=== PROVIDED RECORDS ===
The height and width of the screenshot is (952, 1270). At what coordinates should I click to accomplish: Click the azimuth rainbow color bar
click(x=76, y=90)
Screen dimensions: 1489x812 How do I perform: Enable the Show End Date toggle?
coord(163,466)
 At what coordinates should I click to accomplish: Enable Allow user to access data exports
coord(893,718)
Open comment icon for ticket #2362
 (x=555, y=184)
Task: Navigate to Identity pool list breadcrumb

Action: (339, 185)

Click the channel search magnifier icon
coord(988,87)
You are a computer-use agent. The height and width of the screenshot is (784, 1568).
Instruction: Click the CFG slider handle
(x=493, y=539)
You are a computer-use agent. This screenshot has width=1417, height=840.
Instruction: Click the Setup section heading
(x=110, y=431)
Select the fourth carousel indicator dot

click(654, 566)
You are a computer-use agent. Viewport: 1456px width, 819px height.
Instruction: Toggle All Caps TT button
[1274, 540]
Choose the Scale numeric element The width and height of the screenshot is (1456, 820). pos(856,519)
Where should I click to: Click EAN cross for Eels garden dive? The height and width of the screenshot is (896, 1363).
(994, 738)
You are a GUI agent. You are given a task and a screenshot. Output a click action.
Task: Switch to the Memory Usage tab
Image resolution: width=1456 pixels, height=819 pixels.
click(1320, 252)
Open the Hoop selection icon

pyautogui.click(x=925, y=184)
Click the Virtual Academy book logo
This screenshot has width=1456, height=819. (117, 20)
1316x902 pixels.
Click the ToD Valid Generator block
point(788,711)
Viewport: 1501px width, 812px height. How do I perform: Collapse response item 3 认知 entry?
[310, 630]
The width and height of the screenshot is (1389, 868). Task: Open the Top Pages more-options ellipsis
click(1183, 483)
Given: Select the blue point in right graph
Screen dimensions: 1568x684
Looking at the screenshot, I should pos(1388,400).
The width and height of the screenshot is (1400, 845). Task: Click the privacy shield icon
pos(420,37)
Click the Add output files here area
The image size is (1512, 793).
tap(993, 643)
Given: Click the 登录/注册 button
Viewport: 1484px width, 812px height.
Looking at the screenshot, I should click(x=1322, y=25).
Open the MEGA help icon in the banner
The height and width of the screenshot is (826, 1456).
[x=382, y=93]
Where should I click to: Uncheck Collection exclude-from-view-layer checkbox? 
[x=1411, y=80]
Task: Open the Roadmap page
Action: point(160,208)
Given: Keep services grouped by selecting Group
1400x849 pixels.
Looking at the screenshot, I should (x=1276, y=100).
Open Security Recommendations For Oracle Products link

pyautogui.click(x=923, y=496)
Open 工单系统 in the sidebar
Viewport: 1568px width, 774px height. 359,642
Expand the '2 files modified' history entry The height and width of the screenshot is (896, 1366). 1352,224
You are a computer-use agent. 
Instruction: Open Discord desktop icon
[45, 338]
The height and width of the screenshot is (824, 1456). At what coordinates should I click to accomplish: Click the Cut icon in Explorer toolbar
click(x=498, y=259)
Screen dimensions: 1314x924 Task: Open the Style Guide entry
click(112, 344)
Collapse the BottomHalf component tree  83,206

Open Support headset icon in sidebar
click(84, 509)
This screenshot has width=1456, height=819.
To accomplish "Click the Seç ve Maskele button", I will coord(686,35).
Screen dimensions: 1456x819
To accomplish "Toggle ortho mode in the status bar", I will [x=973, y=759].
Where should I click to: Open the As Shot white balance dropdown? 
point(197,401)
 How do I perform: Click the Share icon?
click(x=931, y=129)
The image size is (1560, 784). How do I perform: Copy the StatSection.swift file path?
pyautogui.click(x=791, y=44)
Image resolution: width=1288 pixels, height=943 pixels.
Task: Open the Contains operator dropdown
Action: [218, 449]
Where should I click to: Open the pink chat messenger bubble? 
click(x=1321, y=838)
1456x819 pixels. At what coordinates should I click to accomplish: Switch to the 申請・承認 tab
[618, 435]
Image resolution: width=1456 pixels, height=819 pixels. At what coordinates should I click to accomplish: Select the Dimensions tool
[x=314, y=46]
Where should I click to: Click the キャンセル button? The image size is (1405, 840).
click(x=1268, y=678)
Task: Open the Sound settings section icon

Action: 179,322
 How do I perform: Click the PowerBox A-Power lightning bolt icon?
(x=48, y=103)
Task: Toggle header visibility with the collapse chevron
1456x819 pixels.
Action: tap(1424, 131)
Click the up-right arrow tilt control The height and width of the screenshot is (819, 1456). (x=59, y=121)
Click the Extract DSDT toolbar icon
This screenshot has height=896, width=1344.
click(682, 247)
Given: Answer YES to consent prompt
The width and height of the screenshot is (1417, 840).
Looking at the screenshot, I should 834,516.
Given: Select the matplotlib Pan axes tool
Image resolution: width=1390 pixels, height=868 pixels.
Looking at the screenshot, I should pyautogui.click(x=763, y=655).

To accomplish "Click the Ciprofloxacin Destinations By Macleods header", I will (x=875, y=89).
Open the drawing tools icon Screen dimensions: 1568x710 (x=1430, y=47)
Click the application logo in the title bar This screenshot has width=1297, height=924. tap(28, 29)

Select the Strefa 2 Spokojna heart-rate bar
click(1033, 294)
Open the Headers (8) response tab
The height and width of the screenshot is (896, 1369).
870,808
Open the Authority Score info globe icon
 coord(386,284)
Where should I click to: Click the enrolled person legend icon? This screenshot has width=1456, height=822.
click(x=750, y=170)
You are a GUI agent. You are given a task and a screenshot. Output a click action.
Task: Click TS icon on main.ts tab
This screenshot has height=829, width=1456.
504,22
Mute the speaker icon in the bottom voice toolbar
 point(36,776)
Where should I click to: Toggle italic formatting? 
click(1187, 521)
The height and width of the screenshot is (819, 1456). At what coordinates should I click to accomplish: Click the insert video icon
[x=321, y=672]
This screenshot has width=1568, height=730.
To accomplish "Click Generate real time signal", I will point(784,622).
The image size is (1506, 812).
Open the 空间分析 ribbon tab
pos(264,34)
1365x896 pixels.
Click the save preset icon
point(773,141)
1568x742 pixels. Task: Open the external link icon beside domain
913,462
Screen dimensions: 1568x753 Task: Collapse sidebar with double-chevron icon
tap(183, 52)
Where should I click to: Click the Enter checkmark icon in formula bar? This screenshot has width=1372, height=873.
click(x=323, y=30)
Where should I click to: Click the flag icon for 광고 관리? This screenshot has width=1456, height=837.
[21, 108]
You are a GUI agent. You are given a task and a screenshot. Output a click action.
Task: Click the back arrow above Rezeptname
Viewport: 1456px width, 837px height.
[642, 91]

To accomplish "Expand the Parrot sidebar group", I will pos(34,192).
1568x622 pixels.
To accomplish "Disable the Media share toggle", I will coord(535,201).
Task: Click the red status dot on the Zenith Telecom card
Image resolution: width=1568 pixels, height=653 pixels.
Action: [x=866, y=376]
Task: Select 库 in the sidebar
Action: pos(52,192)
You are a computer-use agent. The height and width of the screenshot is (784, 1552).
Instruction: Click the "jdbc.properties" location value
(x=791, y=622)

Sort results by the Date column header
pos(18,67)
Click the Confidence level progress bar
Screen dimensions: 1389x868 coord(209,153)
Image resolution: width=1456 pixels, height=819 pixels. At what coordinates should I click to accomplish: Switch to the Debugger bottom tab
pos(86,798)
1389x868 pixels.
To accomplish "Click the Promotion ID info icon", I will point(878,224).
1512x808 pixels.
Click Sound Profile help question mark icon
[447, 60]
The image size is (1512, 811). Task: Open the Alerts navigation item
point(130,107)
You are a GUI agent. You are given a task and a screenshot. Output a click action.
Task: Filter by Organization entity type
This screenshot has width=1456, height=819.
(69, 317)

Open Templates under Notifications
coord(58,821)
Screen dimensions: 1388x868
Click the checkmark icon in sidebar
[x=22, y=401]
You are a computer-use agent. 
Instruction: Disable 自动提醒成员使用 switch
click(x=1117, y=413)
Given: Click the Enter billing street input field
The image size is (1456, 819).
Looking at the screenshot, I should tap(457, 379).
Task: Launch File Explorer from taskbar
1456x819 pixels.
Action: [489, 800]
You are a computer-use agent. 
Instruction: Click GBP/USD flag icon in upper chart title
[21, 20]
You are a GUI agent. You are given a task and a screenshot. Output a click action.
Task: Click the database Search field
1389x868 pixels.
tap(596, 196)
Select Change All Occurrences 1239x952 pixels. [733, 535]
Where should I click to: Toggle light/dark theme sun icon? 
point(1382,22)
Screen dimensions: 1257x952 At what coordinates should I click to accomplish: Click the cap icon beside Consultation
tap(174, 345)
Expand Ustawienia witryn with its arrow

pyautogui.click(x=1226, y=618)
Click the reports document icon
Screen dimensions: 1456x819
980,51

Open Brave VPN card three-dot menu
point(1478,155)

=== EXERCISE AIM ===
Everything from the line with "Task: Click the back arrow above Rezeptname" through the line with "Screen dimensions: 1388x868" should be written out exactly as it appears above, end lines included, and nothing outside that range.

=== REPLY ===
Task: Click the back arrow above Rezeptname
Viewport: 1456px width, 837px height.
[642, 91]

To accomplish "Expand the Parrot sidebar group", I will pos(34,192).
1568x622 pixels.
To accomplish "Disable the Media share toggle", I will coord(535,201).
Task: Click the red status dot on the Zenith Telecom card
Image resolution: width=1568 pixels, height=653 pixels.
Action: [x=866, y=376]
Task: Select 库 in the sidebar
Action: pos(52,192)
You are a computer-use agent. The height and width of the screenshot is (784, 1552).
Instruction: Click the "jdbc.properties" location value
(x=791, y=622)

Sort results by the Date column header
pos(18,67)
Click the Confidence level progress bar
Screen dimensions: 1389x868 coord(209,153)
Image resolution: width=1456 pixels, height=819 pixels. At what coordinates should I click to accomplish: Switch to the Debugger bottom tab
pos(86,798)
1389x868 pixels.
To accomplish "Click the Promotion ID info icon", I will point(878,224).
1512x808 pixels.
Click Sound Profile help question mark icon
[447, 60]
The image size is (1512, 811). Task: Open the Alerts navigation item
point(130,107)
You are a GUI agent. You are given a task and a screenshot. Output a click action.
Task: Filter by Organization entity type
This screenshot has width=1456, height=819.
(69, 317)

Open Templates under Notifications
coord(58,821)
Screen dimensions: 1388x868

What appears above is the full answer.